The Obama administration's flagship effort to help people in danger of losing their homes is falling flat.
More than a third of the 1.24 million borrowers who have enrolled in the $75 billion mortgage modification program have dropped out. That exceeds the number of people who have managed to have their loan payments reduced to help them keep their homes.
Last month alone,155,000 borrowers left the program — bringing the total to 436,000 who have dropped out since it began in March 2009.
About 340,000 homeowners have received permanent loan modifications and are making payments on time.
Administration officials say the housing market is significantly better than when President Barack Obama entered office. They say those who were rejected from the program will get help in other ways.
But analysts expect the majority will still wind up in foreclosure and that could slow the broader economic recovery.
A major reason so many have fallen out of the program is the Obama administration initially pressured banks to sign up borrowers without insisting first on proof of their income. When banks later moved to collect the information, many troubled homeowners were disqualified or dropped out.
Many borrowers complained that the banks lost their documents. The industry said borrowers weren't sending back the necessary paperwork.
Carlos Woods, a 48-year-old power plant worker in Queens, N.Y., made nine payments during a trial phase but was kicked out of the program after Bank of America said he missed a $1,600 payment afterward. His lawyer said they can prove he made the payment.
Such mistakes happen "more frequently than not, unfortunately," said his lawyer, Sumani Lanka. "I think a lot of it is incompetence."
A spokesman for Bank of America declined to comment on Woods's case.
Treasury officials now require banks to collect two recent pay stubs at the start of the process. Borrowers have to give the Internal Revenue Service permission to provide their most recent tax returns to lenders.
Requiring homeowners to provide documentation of income has turned people away from enrolling in the program. Around 30,000 homeowners started the program in May. That's a sharp turnaround from last summer when more than 100,000 borrowers signed up each month.
As more people leave the program, a new wave of foreclosures could occur. If that happens, it could weaken the housing market and hold back the broader economic recovery.
Even after their loans are modified, many borrowers are simply stuck with too much debt — from car loans to home equity loans to credit cards.
"The majority of these modifications aren't going to be successful," said Wayne Yamano, vice president of John Burns Real Estate Consulting, a research firm in Irvine, Calif. "Even after the permanent modification, you're still looking at a very high debt burden."
So far nearly 6,400 borrowers have dropped out after the loan modification was made permanent.
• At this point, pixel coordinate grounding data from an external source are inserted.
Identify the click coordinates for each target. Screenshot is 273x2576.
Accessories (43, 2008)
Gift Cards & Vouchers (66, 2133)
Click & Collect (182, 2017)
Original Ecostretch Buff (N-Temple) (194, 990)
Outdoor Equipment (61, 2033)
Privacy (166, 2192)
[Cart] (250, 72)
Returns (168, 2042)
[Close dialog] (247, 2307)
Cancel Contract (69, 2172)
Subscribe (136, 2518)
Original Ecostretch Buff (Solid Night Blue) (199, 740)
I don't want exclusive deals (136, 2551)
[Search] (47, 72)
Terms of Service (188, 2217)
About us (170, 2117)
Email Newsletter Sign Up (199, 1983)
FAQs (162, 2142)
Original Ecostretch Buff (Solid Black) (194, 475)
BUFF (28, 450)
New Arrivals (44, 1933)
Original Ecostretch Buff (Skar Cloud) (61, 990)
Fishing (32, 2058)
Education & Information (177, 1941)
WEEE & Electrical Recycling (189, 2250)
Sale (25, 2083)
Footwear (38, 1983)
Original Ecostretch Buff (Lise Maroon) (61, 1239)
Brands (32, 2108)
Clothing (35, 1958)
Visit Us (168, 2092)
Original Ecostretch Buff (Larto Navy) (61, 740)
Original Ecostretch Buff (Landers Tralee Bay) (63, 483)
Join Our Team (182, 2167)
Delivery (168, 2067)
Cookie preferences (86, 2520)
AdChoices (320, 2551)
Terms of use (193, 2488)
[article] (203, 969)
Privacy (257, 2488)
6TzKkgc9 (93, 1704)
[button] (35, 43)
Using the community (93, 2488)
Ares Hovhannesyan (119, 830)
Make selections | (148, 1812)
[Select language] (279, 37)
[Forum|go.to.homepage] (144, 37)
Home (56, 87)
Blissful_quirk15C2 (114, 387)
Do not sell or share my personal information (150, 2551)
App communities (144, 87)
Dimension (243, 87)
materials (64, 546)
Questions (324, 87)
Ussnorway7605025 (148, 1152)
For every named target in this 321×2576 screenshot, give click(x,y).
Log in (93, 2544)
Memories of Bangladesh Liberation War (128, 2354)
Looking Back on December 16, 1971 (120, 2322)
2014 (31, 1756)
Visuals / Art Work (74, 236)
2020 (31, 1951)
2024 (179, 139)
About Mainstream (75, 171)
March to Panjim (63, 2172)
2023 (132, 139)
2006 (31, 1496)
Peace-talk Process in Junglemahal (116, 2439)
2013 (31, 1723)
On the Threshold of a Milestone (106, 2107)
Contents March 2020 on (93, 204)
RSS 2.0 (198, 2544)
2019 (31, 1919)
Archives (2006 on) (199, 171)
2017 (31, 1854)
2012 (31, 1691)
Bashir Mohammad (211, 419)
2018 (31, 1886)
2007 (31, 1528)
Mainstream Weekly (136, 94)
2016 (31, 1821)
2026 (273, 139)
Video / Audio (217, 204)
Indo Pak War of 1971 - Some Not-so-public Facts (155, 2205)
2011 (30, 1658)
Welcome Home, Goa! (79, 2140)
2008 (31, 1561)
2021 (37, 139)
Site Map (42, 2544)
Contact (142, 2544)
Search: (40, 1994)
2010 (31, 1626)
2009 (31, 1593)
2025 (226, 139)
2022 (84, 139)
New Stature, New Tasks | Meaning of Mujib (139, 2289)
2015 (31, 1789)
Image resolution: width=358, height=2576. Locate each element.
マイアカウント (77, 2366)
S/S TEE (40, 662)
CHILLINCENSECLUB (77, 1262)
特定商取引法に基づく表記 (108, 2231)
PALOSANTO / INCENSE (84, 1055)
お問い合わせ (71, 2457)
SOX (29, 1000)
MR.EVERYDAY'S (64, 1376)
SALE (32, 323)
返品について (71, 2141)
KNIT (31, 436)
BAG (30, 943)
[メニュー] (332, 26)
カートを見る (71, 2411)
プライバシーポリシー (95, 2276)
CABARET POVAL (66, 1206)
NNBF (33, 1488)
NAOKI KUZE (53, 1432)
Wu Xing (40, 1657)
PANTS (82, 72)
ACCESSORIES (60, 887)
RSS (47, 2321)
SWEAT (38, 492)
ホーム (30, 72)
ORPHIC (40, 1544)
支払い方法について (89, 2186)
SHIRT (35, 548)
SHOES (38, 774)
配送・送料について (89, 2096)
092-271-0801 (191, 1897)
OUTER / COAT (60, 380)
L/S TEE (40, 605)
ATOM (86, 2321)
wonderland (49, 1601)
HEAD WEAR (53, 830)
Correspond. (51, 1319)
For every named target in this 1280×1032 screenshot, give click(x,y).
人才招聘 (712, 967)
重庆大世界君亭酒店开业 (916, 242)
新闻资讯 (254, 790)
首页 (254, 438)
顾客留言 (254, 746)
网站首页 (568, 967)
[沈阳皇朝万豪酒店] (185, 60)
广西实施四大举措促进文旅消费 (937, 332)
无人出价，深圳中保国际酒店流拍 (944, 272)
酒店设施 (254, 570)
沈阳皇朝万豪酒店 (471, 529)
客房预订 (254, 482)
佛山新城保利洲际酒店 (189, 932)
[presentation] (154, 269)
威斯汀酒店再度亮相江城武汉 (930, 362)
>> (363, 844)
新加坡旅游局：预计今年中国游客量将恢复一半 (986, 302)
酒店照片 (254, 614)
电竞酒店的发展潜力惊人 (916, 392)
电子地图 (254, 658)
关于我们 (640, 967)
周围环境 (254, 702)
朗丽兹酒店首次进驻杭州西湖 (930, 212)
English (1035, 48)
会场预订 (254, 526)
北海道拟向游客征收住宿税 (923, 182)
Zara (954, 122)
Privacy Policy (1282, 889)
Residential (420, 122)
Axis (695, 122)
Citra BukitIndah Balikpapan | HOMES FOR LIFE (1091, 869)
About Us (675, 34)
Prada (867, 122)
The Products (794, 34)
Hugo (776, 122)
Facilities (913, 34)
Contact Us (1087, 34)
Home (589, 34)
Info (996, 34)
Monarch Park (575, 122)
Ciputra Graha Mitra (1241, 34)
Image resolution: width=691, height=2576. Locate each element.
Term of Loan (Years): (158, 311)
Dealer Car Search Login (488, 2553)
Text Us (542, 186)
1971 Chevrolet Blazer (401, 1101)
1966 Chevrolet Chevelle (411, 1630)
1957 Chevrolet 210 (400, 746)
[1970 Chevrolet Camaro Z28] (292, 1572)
Most of those borrowers likely defaulted on their modified loans, but a handful either refinanced or sold their homes.
Credit ratings agency Fitch Ratings projects that about two-thirds of borrowers with permanent modifications under the Obama plan will default again within a year after getting their loans modified.
Obama administration officials contend that borrowers are still getting help — even if they fail to qualify. The administration published statistics showing that nearly half of borrowers who fell out of the program as of April received an alternative loan modification from their lender. About 7 percent fell into foreclosure.
Another option is a short sale — one in which banks agree to let borrowers sell their homes for less than they owe on their mortgage.
A short sale results in a less severe hit to a borrower's credit score, and is better for communities because homes are less likely to be vandalized or fall into disrepair. To encourage more of those sales, the Obama administration is giving $3,000 for moving expenses to homeowners who complete such a sale or agree to turn over the deed of the property to the lender.
Administration officials said their work on several fronts has helped stabilize the housing market. Besides the foreclosure-prevention plan, they cited government efforts to provide money for home loans, push down mortgage rates and provide a federal tax credit for buyers.
"There's no question that today's housing market is in significantly better shape than anyone predicted 18 months ago," said Shaun Donovan, President Barack Obama's housing secretary.
The mortgage modification plan was announced with great fanfare a month after Obama took office.
It is designed to lower borrowers' monthly payments — reducing their mortgage rates to as low as 2 percent for five years and extending loan terms to as long as 40 years. Borrowers who complete the program are saving a median of $514 a month. Mortgage companies get taxpayer incentives to reduce borrowers' monthly payments.
Consumer advocates had high hopes for Obama's program when it began. But they have since grown disenchanted.
"The foreclosure-prevention program has had minimal impact," said John Taylor, chief executive of the National Community Reinvestment Coalition, a consumer group. "It's sad that they didn't put the same amount of resources into helping families avoid foreclosure as they did helping banks."